(Beginning of INFORMATION SUPPLIED)

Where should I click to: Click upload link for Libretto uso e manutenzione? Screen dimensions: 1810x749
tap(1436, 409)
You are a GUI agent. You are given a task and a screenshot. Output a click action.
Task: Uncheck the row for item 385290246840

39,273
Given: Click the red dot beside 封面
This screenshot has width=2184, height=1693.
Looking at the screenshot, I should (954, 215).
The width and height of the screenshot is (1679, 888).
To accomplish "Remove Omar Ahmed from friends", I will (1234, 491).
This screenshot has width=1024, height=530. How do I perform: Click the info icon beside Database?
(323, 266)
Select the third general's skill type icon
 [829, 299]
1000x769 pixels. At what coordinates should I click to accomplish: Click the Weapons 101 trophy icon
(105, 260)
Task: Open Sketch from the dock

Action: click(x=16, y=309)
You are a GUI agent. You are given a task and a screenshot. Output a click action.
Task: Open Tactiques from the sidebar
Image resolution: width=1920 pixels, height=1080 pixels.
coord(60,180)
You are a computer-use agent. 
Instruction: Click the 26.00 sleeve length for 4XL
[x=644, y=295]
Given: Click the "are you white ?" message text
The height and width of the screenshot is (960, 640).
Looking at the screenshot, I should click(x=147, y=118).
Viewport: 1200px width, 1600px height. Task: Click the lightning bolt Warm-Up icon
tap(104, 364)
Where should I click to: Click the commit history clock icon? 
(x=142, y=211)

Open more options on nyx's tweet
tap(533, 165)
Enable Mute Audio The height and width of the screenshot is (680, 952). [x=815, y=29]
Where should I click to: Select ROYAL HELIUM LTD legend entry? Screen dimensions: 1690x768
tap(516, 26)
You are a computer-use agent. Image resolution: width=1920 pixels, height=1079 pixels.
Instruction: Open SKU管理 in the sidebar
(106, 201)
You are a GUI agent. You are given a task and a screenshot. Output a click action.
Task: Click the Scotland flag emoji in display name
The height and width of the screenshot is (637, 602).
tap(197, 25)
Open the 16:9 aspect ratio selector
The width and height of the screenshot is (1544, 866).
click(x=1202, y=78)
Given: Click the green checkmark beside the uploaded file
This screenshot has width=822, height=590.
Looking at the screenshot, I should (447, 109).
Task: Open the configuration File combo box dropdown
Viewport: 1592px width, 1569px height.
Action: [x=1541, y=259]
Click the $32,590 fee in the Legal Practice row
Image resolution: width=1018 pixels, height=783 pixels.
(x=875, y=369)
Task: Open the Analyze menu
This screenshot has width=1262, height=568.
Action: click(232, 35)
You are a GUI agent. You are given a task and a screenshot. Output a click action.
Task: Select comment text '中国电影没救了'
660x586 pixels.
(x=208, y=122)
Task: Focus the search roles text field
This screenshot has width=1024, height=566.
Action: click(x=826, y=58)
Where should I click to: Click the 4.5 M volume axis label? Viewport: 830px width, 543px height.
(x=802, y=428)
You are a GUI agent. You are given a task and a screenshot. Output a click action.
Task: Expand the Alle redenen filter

(End of INFORMATION SUPPLIED)

__WHAT IS EXPECTED__.
Please give the number of lines in the listing that include "computer", with nothing else.

__RESPONSE BOX__.
2